Başbakan Yardımcısı Bülent Arınç, "BDP'li milletvekilleri, normal diyeceğim de başka türlü anlaşılabilir, bildiğimiz milletvekillerinden değil."

Başbakan Yardımcısı Bülent Arınç, "BDP'li milletvekilleri, normal diyeceğim de başka türlü anlaşılabilir, bildiğimiz milletvekillerinden değil. Bunlar zaten bilerek suç işliyorlar, bilerek dokunulmazlıklarının kaldırılmasına, bilerek partilerini kapattırmaya gayret ediyorlar. Bundan öncekiler de böyleydi. Kapansın, kapansın, ateş devamlı yansın" dedi.

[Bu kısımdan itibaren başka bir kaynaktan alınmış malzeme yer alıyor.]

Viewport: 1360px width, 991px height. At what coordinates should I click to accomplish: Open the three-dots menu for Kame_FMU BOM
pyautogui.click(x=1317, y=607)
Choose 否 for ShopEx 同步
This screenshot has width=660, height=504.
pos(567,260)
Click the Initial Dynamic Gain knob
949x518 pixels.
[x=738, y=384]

TRT Haber'de yayınlanan İnce Çizgi programında soruları yanıtlayan Arınç, bir soru üzerine, terör olaylarında son günlerde bir artış olduğunu, bunun hem halkı hem de kendilerini üzdüğünü belirtti.

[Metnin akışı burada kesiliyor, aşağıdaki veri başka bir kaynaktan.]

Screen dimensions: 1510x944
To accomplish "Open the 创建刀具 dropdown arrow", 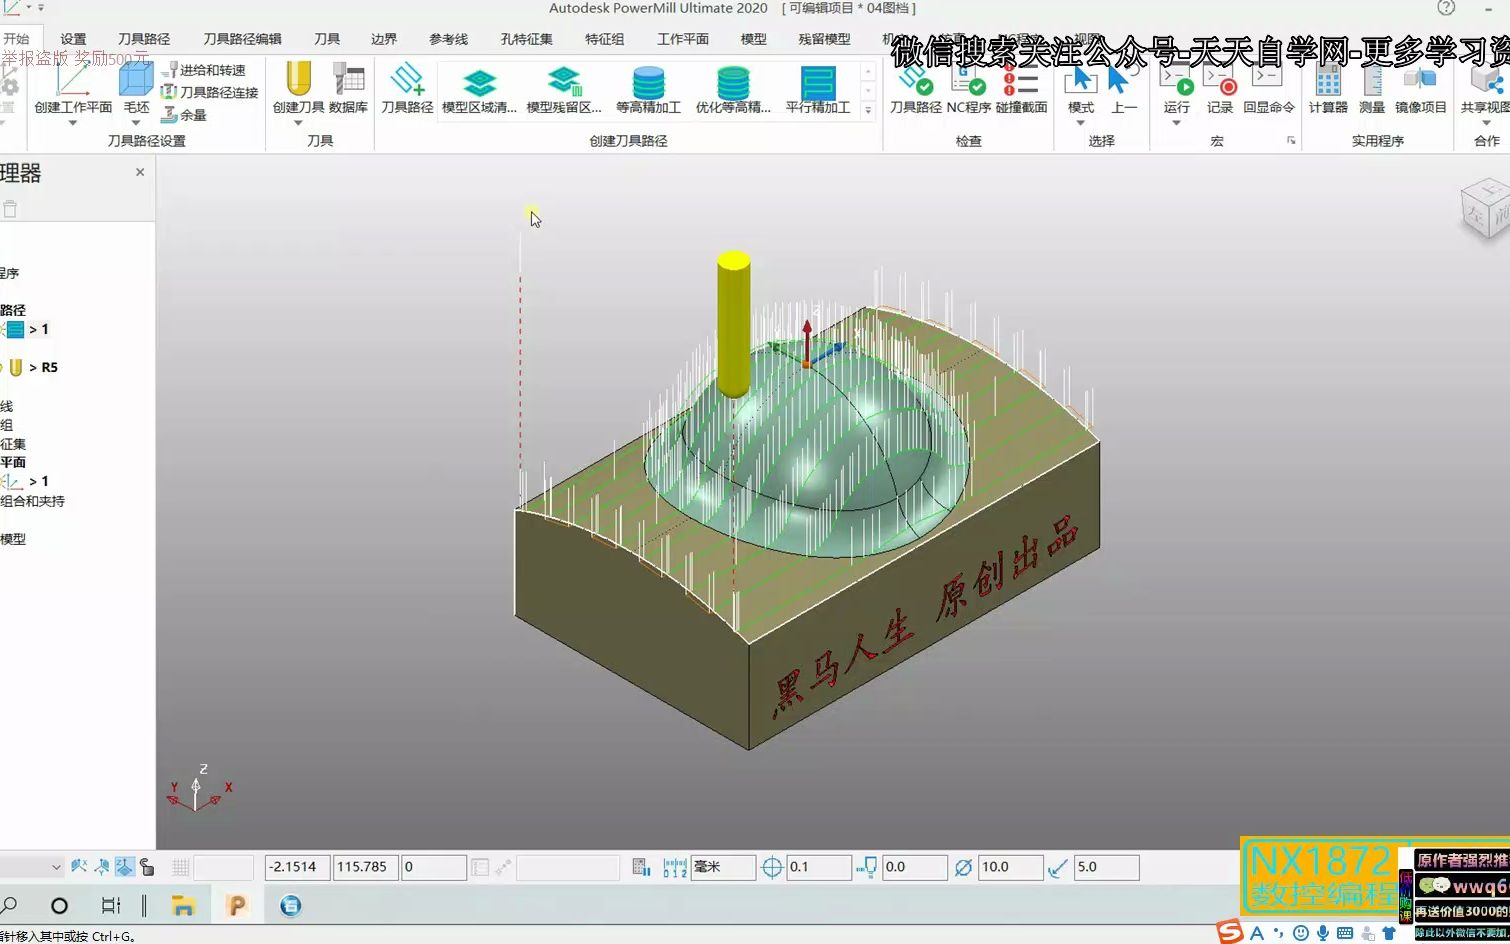I will click(x=298, y=123).
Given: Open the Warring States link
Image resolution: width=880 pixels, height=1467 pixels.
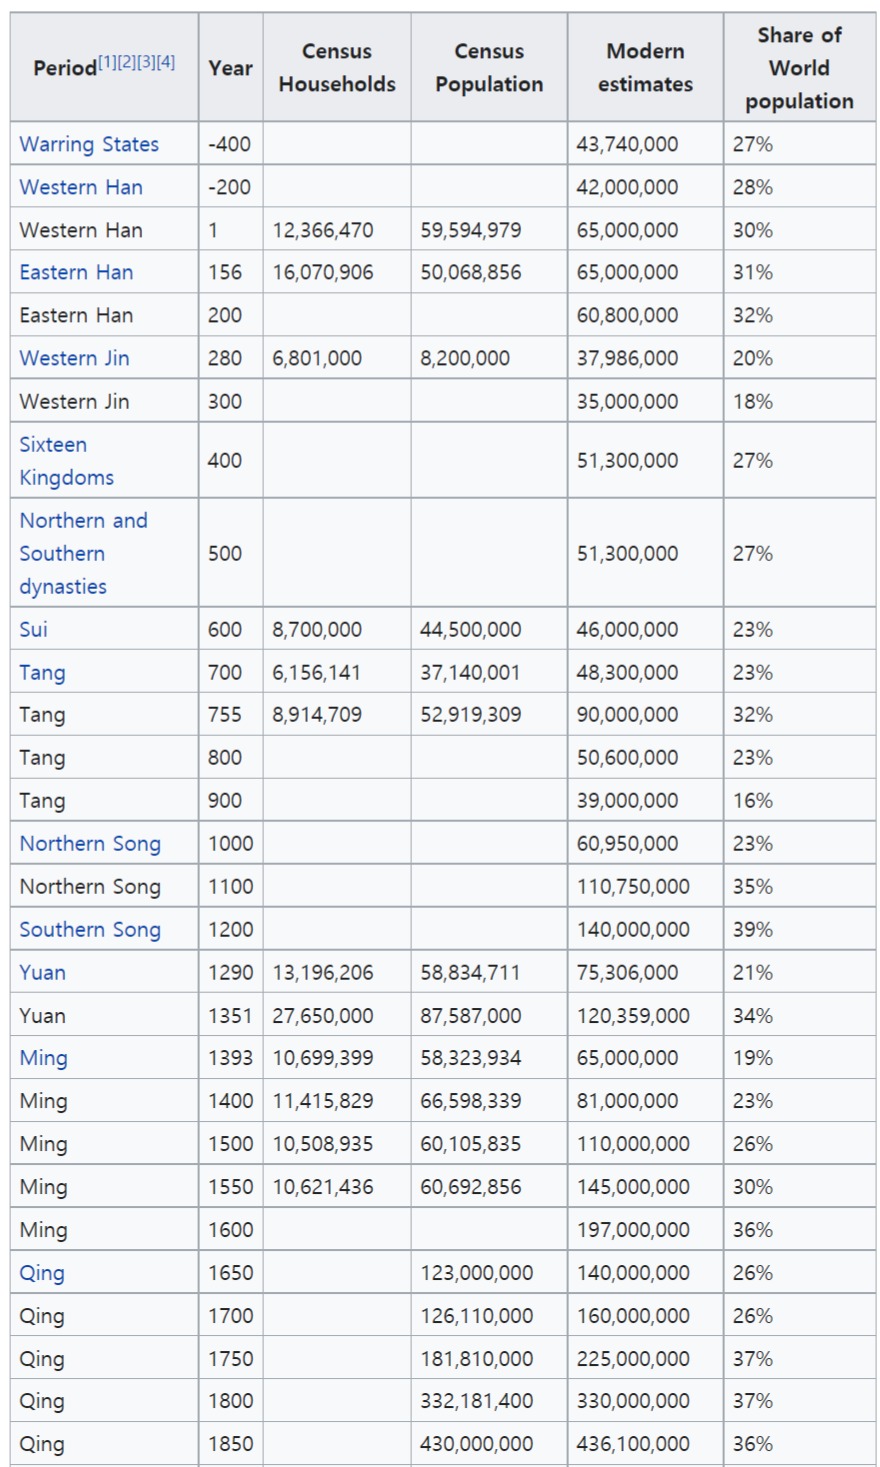Looking at the screenshot, I should pos(89,144).
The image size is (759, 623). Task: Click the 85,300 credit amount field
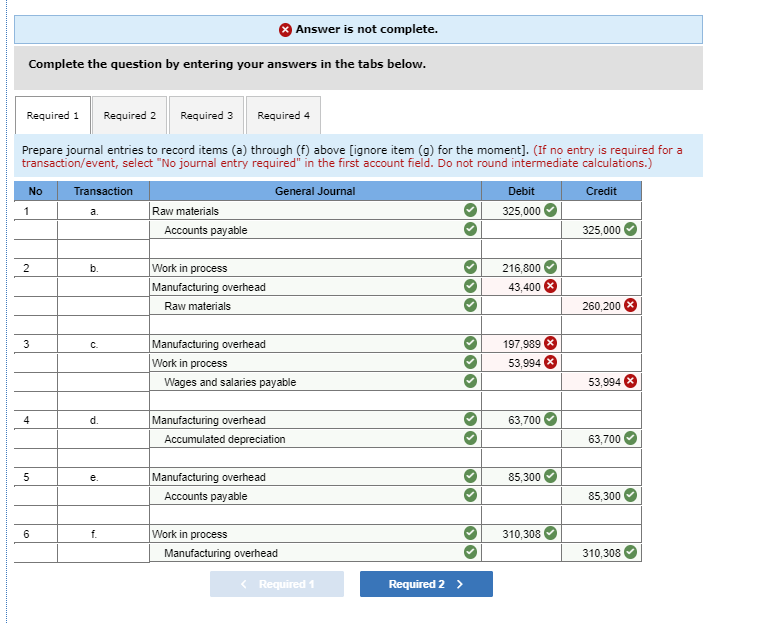point(602,496)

Arınç, halkın terörün bitmesini istediğini, hükümetin de bu konuda sorumluluklarını yerine getirmeye çalıştığını ifade ederek, şöyle konuştu:

"Son saldırının (İstanbul'daki) faili PKK terör örgütüne bağlı değil. DHKP-C denilen, artık sayılı eylemler yapan, ancak bitmemiş ama belli hedefleri zaman zaman vurmaya çalışan bir örgüt. Onun dışında başka terör örgütleri de var. Dünyanın başka yerlerinde de terör örgütleri var. 11 Eylül sonrası Bush ve Neocon'lar tek hedefe yöneldiler. 'Bunun nedeni El-Kaide'dir dediler. Liderini öldürdüler ancak El-Kaide'nin eylemleri devam ediyor. Başını da alsanız, küçük marjinal örgüt haline de gelse bazı örgütler eylemlerini devam ettirebiliyorlar. Şunu söylemek istiyorum, dünyanın her yerinde terör örgütleri vardır. Bir kısmı ideolojiktir. Öyle inanır, amacına ulaşmak için insanları acımasızca öldürür, korku ve dehşet salar. Bir kısmının ise sebepleri farklıdır. Mesela insanlar kimliklerini rahat ifade edemiyorlarsa isyan duyarlar. İkincisi, işkence görmüşlerdir. 12 Eylül ve sonrasında Diyarbakır Cezaevi'nde yaşananlar eğer PKK'nın ortaya çıkışına bir vesile olmuşsa, böyle söylerler, bunu da sebeplerden birisi olarak kabul edebiliriz, ekonomik geri kalmışlık, geleceğe güvensizlik duygusu veya dışarından yönlendirme de teröre sebep olabilir. On tane sebebi toplarsanız, ortaya bir sonuç çıkar. O sonuçta kanlı eylemleriyle ortaya çıkan bir örgüttür. Bizdeki sebep de bunların da belki üç-beşi, belki de tamamı.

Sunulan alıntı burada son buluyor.